When Fogerty sings Green River

and I hear it

and I feel it

and yes—it takes me back,

not to a place or to a person, but to
a feeling. A condition of my

soul, walking a lonely road at night
barefoot girls dancing, it
seemed so right, the moon
at night.

On the inside a feeling makes me
want to want more,
inside me
a then that defies the reality of a now,
I dance cuz I feel, I sing cuz
I am going back to Green River.

I feel who I am—like
a slightly cracked shell over a sweet feeling that
was my Green River.

I remember things I love,
the sights, the sounds,
the smells and the tastes.

Now I love how it feels
when old John and Cody
take me home to a feeling—

to my Green River.

Look both ways along the river of time. Mind the gaps, bullfrogs hide there.

Birthday Essay

Today I am supposed to celebrate surviving three years into my seventh decade. I am glad to be alive. But such luck is a banal accomplishment, since each day when I wake up not dead (yet), I know I did nothing to deserve the pleasure of such a long and mostly good life. I may have stopped smoking 20 years ago, but I didn’t for the 30 before that. I spent thousands of hours throwing my body along faster than any bird can fly. I never crashed. Many did. I was lucky.
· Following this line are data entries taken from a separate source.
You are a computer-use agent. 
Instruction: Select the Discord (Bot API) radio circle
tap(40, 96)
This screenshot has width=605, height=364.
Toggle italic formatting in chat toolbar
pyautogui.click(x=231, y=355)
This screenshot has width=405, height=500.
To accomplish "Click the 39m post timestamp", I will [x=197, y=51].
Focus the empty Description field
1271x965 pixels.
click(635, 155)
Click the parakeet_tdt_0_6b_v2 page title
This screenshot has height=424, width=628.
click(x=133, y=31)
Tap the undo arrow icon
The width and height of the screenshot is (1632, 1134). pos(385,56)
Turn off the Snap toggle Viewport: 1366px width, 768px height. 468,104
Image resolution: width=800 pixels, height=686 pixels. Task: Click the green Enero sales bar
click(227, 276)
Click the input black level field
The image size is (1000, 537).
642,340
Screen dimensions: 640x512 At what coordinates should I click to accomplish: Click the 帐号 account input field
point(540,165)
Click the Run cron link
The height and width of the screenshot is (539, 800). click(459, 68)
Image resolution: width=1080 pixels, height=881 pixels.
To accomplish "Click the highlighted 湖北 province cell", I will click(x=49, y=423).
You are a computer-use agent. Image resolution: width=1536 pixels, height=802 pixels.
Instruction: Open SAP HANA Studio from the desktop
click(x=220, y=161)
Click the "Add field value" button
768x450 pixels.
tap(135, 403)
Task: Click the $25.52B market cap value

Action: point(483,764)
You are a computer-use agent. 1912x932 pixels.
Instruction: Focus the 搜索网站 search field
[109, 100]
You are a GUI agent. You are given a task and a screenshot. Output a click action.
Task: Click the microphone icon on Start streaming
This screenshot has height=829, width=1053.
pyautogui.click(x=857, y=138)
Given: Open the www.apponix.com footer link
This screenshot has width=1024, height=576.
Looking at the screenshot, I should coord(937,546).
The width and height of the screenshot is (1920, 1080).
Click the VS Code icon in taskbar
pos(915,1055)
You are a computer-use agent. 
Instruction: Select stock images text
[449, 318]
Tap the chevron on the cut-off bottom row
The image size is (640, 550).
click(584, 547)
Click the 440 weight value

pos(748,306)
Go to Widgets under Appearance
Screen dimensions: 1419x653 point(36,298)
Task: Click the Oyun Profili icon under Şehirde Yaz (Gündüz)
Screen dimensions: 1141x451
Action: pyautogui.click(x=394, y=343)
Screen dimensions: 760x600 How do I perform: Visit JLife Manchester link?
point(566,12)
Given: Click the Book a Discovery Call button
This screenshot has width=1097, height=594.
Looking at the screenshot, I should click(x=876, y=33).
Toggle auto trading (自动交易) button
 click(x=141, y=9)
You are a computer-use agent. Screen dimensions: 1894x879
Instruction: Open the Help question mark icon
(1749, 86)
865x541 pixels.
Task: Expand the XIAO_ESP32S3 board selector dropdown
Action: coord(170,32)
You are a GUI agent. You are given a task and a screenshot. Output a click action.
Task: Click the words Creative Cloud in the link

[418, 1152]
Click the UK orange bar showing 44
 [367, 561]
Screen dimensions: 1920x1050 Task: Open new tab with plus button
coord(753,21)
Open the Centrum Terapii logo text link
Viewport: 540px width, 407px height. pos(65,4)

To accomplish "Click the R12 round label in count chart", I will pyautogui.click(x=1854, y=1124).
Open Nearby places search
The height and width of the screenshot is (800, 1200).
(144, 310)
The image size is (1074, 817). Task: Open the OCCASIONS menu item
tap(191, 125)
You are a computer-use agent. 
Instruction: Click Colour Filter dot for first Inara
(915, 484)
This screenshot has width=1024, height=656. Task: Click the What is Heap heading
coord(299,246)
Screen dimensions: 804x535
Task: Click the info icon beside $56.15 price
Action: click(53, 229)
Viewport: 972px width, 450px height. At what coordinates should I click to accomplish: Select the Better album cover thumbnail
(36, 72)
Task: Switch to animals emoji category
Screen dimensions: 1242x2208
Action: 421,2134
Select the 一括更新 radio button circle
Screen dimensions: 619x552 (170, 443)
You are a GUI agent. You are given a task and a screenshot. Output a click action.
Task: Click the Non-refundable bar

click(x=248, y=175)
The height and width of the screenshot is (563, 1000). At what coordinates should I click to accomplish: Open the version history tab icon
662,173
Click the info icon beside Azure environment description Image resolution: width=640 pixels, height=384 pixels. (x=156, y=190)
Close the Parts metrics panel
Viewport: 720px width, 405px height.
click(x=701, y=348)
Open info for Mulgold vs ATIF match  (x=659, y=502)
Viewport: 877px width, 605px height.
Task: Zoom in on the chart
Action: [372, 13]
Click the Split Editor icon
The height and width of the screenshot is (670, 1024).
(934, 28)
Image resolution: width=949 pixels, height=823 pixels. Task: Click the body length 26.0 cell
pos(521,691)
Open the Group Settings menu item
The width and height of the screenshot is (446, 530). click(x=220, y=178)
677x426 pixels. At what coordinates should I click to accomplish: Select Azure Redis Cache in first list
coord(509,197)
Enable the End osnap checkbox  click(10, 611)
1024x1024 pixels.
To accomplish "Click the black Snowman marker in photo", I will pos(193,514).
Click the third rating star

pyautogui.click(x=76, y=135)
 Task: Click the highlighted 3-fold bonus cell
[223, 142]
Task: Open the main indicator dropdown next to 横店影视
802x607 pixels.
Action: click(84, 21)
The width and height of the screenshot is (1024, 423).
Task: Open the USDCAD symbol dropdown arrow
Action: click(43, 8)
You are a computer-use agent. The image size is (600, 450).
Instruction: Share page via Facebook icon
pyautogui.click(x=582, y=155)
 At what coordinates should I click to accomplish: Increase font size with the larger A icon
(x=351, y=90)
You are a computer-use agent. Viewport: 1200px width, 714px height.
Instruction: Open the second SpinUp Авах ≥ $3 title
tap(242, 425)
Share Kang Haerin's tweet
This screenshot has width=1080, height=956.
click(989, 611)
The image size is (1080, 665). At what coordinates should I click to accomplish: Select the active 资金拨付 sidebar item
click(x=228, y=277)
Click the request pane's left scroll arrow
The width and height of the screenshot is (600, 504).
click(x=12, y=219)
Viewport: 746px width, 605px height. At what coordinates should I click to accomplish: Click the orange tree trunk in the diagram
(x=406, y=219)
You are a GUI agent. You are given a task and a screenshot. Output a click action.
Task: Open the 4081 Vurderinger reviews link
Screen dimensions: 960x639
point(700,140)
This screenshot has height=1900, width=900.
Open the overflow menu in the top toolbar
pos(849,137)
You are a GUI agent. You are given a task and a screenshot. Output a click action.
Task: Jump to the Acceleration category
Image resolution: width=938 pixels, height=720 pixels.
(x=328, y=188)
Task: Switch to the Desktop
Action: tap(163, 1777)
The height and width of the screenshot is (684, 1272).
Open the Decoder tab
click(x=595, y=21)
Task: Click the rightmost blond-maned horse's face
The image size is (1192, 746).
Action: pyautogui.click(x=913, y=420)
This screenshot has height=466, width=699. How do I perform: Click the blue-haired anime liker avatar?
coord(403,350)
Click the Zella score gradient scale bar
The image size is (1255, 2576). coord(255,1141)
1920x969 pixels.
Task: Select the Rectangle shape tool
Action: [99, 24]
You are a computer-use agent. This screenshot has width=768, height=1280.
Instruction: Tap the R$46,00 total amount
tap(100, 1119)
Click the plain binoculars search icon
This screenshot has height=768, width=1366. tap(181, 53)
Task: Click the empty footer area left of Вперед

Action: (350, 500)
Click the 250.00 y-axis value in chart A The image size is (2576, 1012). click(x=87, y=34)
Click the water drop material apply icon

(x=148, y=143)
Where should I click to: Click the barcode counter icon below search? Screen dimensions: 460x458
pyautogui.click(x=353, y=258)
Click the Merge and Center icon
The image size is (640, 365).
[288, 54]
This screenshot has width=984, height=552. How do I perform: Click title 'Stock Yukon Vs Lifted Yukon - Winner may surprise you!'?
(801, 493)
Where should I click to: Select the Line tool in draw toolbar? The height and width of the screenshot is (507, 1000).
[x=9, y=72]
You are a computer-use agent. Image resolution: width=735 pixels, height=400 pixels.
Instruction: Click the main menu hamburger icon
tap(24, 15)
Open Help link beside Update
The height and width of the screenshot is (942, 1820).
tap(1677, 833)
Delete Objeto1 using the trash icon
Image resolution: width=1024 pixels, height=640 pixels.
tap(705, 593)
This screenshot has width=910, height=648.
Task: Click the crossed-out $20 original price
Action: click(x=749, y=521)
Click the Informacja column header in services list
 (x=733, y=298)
Today I meet the threshold of my end times. Will I survive one more year like my father? Four more like Mom? Less, like my sister, cousin, grandfathers, or grandmums? Today I will stop counting up and start counting down. Ten more? Twenty? And my health? Status quo would be a wonderful thing – but it will get worse – it’s a reality everyone dislikes (including me).

Ten years ago, I ran 20 miles of 26.2-mile marathons (walked the other six). Five years ago, I walked briskly for 13 miles on Saturday mornings until one day my body said, we need to rest. I sat on a bench and I wondered what it was – it was my now well-stented heart.

Nowadays, because low blood flow reduces needed oxygen and other stuff in blood from my leg muscles, I manage a quarter mile without a bench or a tree trunk or wall to sit on. A two and a half to three-mile walk is a big day, and I find tired and sore invades me as my body recovers.

It’s morning. I’m here and you are too. Now what? Wanna go for a walk?

Look both ways with contemplative wonder for life and its privileges.
Mind the gaps but live in the moment.